Frente à taxa de homicídio, outro elemento importante é ressaltado na pesquisa: o aumento do uso de armas de fogo em detrimento de outros instrumentos de violência, como a força física ou armas brancas. Observando a década de 80, o uso de armas de fogo para a consecução de homicídios representava 43,9% do total. Essa taxa se eleva drasticamente, chegando a 71,7% em 2014. Dessa forma, como conclui preliminarmente a pesquisa, existe um movimento de redução do número de homicídios pela limitação da circulação de armas no território nacional ao mesmo tempo em que a arma de fogo se torna instrumento prioritário para consecução de assassinatos.
As críticas direcionadas ao Estatuto do Desarmamento também relacionam que, no limite, a lei acabou por retirar do indivíduo a capacidade de defender-se de diversas ameaças. É no centro dessas ameaças que existe a figura do cidadão de bem e a capacidade de distinção entre o uso correto e incorreto de armas de fogo. A premissa central é que a disponibilidade não aumentaria a violência, uma vez que, como instrumento de autoproteção, a arma de fogo serve como elemento de dissuasão. Na realidade, entretanto, o que as pesquisas indicam é que a existência e disponibilidade de armas aumenta em 56% as chances de vítimas virem a ser feridas ou mortas em uma situação de atentado ao patrimônio.33 De outro lado, a existência de um número menor de cidadãos de bem armados não foi acompanhado, em São Paulo, do aumento do número de latrocínios e roubos de carros, conforme a teoria da dissuasão prescreve.34
Dessa forma, os argumentos centrais da lógica de conferir mais armas à população civil – autodefesa e dissuasão – são amplamente rechaçados pela literatura acadêmica sobre o tema.

O que trazem as eleições de 2018?
Desde as eleições de 2014, houve mudanças significativas nas regras de financiamento eleitoral. Essas mudanças constituem desafios para que analistas mapeiem a origem dos recursos que abastecerão os cofres de candidatos e partidos e, assim, rastreiem a influência que pode exercer um grupo econômico ou outro sobre parlamentares e governantes. Se foi possível rastrear alguns dos principais membros da ‘bancada da bala’ a partir de uma rápida análise dos destinatários das doações das principais empresas do setor, isso não mais será possível em 2019.
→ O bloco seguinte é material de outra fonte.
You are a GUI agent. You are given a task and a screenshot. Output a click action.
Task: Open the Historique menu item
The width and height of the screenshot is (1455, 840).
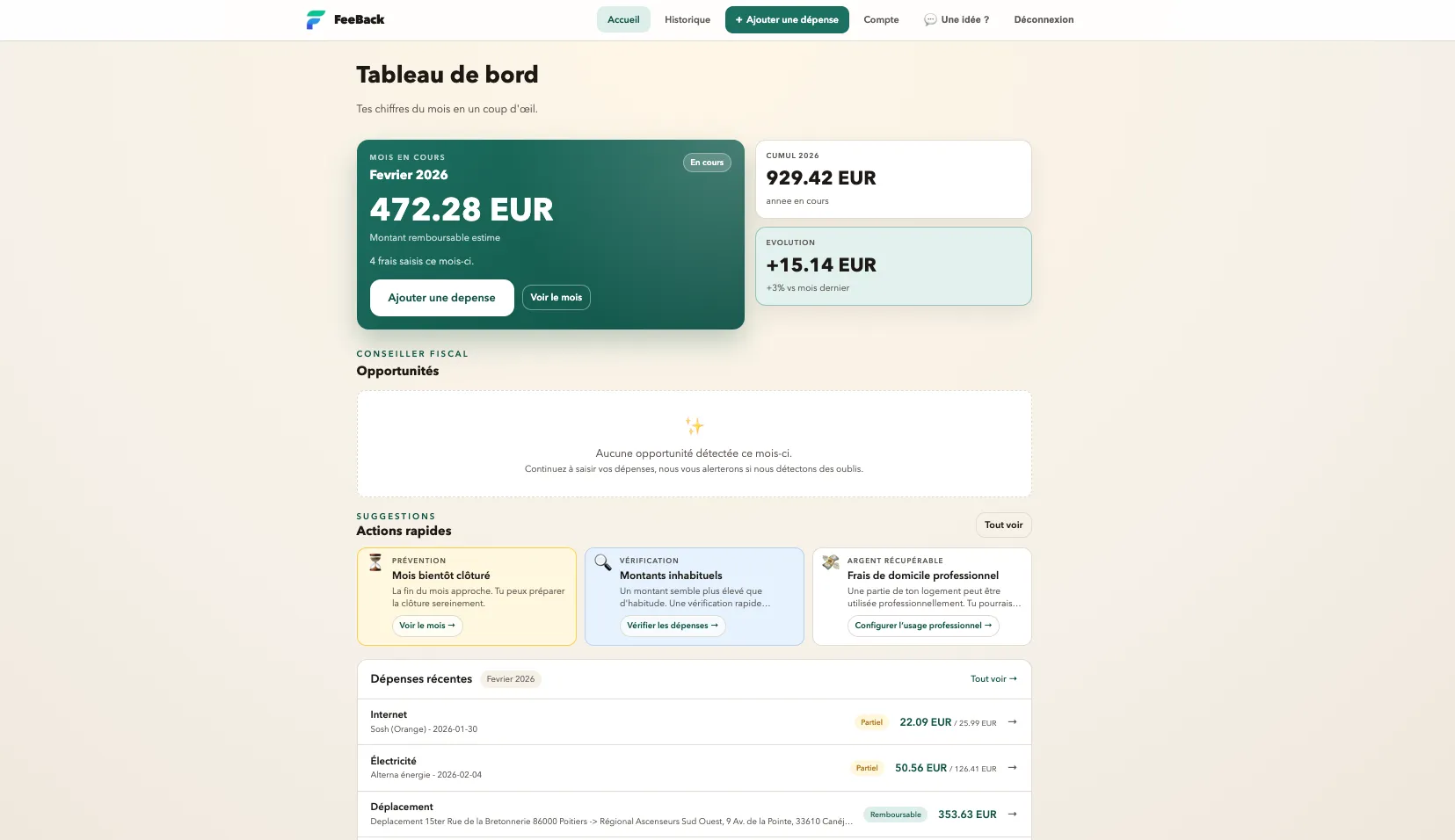pos(687,19)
A primeira dessas mudanças veio do Supremo Tribunal Federal. Julgando uma Ação Direta de Inconstitucionalidade, o STF, em 2015, proibiu que pessoas jurídicas realizassem doações eleitorais para partidos políticos e para candidatos. Proposta ainda em 2013 pela Ordem dos Advogados do Brasil, a ADI 4.650/DF questionava a constitucionalidade de determinados dispositivos da Lei de Partidos Políticos (Lei nº 9.096/95), os quais autorizavam doações eleitorais por PJs.35
Em voto que prevaleceu por larga maioria (8 votos a 3), o ministro Relator Luiz Fux afirmou que aquele modelo de financiamento eleitoral ofendia os princípios democrático e republicano, já que permitia uma excessiva penetração do poder econômico no processo político. Essa penetração favoreceria desigualmente alguns candidatos, desequilibrando o pleito eleitoral. No mais, assentou que o exercício de direitos políticos era incompatível com a essência das PJs. Do ponto de vista prático, reconheceu que a participação dessas entidades vinha encarecendo o processo eleitoral, sem oferecer qualquer melhoria ou aperfeiçoamento ao debate político. A concentração do financiamento eleitoral, realizado por poucas empresas – em 2010, 1% dos doadores, ou 191 empresas, foi responsável por 61% do total doado, sendo que as 10 maiores doadoras contribuíram com 22% do total – apenas confirmava esses argumentos, de acordo com Fux.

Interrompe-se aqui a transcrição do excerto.